Drug Response Prediction preprocess parameters
- y_data_files
- Type: strDefault: “fake”Help: List of files that contain the y (prediction variable) data. Example: [[‘response.tsv’]].
- x_data_canc_files
- Type: strDefault: “fake”Help: List of feature files including gene_system_identifer. Example: [[‘cancer_gene_expression.tsv’, [‘Gene_Symbol’]]].
- x_data_drug_files
- Type: strDefault: “fake”Help: List of feature files. Example: [[‘drug_SMILES.tsv’]].
- canc_col_name
- Type: strDefault: “improve_sample_id”Help: Column name in the y (response) data file that contains the cancer sample ids.
- drug_col_name
- Type: strDefault: “improve_chem_id”Help: Column name in the y (response) data file that contains the drug ids.
- y_col_name
- Type: strDefault: “auc”Help: Column name in the y data file (e.g., response.tsv), that represents the target variable that the model predicts.

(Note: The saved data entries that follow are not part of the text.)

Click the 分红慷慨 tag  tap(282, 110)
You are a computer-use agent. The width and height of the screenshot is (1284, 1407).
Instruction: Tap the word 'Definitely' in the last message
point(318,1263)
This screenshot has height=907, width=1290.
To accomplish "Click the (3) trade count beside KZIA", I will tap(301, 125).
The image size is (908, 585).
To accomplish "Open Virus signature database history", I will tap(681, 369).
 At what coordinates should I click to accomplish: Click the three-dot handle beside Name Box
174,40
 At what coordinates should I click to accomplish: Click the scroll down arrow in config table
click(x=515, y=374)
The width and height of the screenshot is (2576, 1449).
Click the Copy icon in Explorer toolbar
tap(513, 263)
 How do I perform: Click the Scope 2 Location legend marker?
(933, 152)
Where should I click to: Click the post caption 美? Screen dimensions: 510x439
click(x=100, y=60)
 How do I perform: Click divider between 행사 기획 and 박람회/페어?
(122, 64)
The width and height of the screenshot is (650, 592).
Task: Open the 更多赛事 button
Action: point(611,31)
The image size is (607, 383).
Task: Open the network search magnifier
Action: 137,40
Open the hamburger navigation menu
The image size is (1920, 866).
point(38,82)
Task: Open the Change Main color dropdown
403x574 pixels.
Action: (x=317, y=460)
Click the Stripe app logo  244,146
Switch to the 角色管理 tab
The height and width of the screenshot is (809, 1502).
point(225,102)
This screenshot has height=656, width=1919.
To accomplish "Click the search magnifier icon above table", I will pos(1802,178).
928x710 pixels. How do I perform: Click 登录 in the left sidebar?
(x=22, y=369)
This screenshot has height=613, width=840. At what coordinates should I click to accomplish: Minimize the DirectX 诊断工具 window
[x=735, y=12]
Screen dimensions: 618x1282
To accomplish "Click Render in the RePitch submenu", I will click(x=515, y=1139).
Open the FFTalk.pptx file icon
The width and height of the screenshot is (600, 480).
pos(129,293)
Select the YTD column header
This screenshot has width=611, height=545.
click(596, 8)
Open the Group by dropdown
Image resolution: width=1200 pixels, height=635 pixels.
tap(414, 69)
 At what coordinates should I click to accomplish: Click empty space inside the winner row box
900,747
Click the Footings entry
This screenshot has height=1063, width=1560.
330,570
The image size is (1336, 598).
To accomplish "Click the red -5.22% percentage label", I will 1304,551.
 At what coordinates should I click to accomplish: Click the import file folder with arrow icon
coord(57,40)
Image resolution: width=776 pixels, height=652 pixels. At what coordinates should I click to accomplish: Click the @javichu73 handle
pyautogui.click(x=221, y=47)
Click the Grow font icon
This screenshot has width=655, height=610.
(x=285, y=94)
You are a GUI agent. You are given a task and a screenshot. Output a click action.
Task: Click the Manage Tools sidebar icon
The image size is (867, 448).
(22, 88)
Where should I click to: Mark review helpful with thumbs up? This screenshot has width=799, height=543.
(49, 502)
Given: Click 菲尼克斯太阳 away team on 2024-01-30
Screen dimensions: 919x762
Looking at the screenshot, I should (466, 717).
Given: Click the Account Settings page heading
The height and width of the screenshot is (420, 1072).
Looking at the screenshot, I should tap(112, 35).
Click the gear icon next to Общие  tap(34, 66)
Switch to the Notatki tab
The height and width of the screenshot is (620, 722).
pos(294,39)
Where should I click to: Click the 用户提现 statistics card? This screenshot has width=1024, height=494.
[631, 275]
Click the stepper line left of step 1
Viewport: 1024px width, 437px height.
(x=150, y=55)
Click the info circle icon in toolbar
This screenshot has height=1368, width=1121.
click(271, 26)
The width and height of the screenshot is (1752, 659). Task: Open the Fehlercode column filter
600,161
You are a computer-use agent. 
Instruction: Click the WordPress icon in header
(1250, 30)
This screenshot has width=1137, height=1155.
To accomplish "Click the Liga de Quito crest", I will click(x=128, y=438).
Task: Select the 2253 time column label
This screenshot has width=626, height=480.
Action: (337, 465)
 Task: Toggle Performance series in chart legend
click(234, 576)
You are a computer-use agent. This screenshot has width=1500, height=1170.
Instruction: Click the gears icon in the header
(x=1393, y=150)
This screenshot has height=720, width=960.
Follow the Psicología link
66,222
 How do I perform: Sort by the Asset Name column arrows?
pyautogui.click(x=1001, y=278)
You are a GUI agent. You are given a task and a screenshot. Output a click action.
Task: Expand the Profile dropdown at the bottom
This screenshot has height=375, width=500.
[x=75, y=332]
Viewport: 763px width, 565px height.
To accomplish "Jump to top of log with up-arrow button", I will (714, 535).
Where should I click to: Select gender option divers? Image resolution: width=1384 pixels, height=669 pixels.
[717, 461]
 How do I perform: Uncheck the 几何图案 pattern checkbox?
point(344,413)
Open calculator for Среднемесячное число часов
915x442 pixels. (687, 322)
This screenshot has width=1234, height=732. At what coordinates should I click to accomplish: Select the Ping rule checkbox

Synergy preprocess parameters
- y_data_file
- Type: strDefault: “synergy.tsv”Help: File that contains the y (prediction variable) data.
- cell_transcriptomic_file
- Type: strDefault: NoneHelp: “‘cell_transcriptomics.tsv’ for benchmark data or path to the transcriptomics data. None if not used.”
- cell_transcriptomic_transform
- Type: strDefault: NoneHelp: “List of lists with the type of transformation and the option. Transformations will be performed in the order of the
outer list. For example, [[‘normalize’, ‘zscale’], [‘subset’, ‘L1000’]] will first normalize the data with z-scaling and then subset to genes in L1000. For subset, a path to a text file with Entrez IDs separated by new lines can be given. None if not used.”
- cell_cnv_file
- Type: strDefault: NoneHelp: “‘cell_cnv_continuous.tsv’ or ‘cell_cnv_discretized.tsv’ for benchmark data or path to the CNV data. None if not used.”
- cell_cnv_transform
- Type: strDefault: NoneHelp: “List of lists with the type of transformation and the option. Transformations will be performed in the order of the
outer list. For example, [[‘normalize’, ‘zscale’], [‘subset’, ‘L1000’]] will first normalize the data with z-scaling and then subset to genes in L1000. For subset, a path to a text file with Entrez IDs separated by new lines can be given. None if not used.”
- cell_mutation_file
- Type: strDefault: NoneHelp: “‘cell_mutation_delet.tsv’ or ‘cell_mutation_nonsynon.tsv’ for benchmark data or path to the mutation data. None if not used.”
- cell_mutation_transform
- Type: strDefault: NoneHelp: “List of lists with the type of transformation and the option. Transformations will be performed in the order of the
outer list. For example, [[‘normalize’, ‘zscale’], [‘subset’, ‘L1000’]] will first normalize the data with z-scaling and then subset to genes in L1000. For subset, a path to a text file with Entrez IDs separated by new lines can be given. None if not used.”
- drug_smiles_file
- Type: strDefault: NoneHelp: “‘drug_smiles.tsv’ or ‘drug_smiles_canonical.tsv’ for benchmark data or path to the SMILES data. None if not used.”
- drug_mordred_file
- Type: strDefault: NoneHelp: “‘drug_mordred.tsv’ for benchmark data or path to the Mordred data. None if not used.”
- drug_infomax_file
- Type: strDefault: NoneHelp: “‘drug_infomax.tsv’ for benchmark data or path to the Infomax data. None if not used.”
- drug_ecfp_file
- Type: strDefault: NoneHelp: “‘drug_ecfp[2/4/6]_nbits[256/1024].tsv’ for benchmark data or path to the ECFP data. None if not used.”
- cell_column_name
- Type: strDefault: “DepMapID”Help: “Column name in the y (response) data file that contains the cancer sample IDs.”
- drug_column_name
- Type: strDefault: “DrugID”Help: “Column name in the y (response) data file that contains the cancer sample IDs.”
- drug_1_column_name
- Type: strDefault: “DrugID_row”Help: “Column name in the y (response) data file that contains the first drug IDs.”
- drug_2_column_name
- Type: strDefault: “DrugID_col”Help: “Column name in the y (response) data file that contains the second drug IDs.”
- y_col_name
- Type: strDefault: “loewe”Help: “Column name in the y data file (e.g., synergy.tsv), that represents the target variable that the model predicts.
In synergy prediction problem it can be one of [‘loewe’, ‘bliss’, ‘zip’, ‘hsa’, ‘smean’, ‘css’].”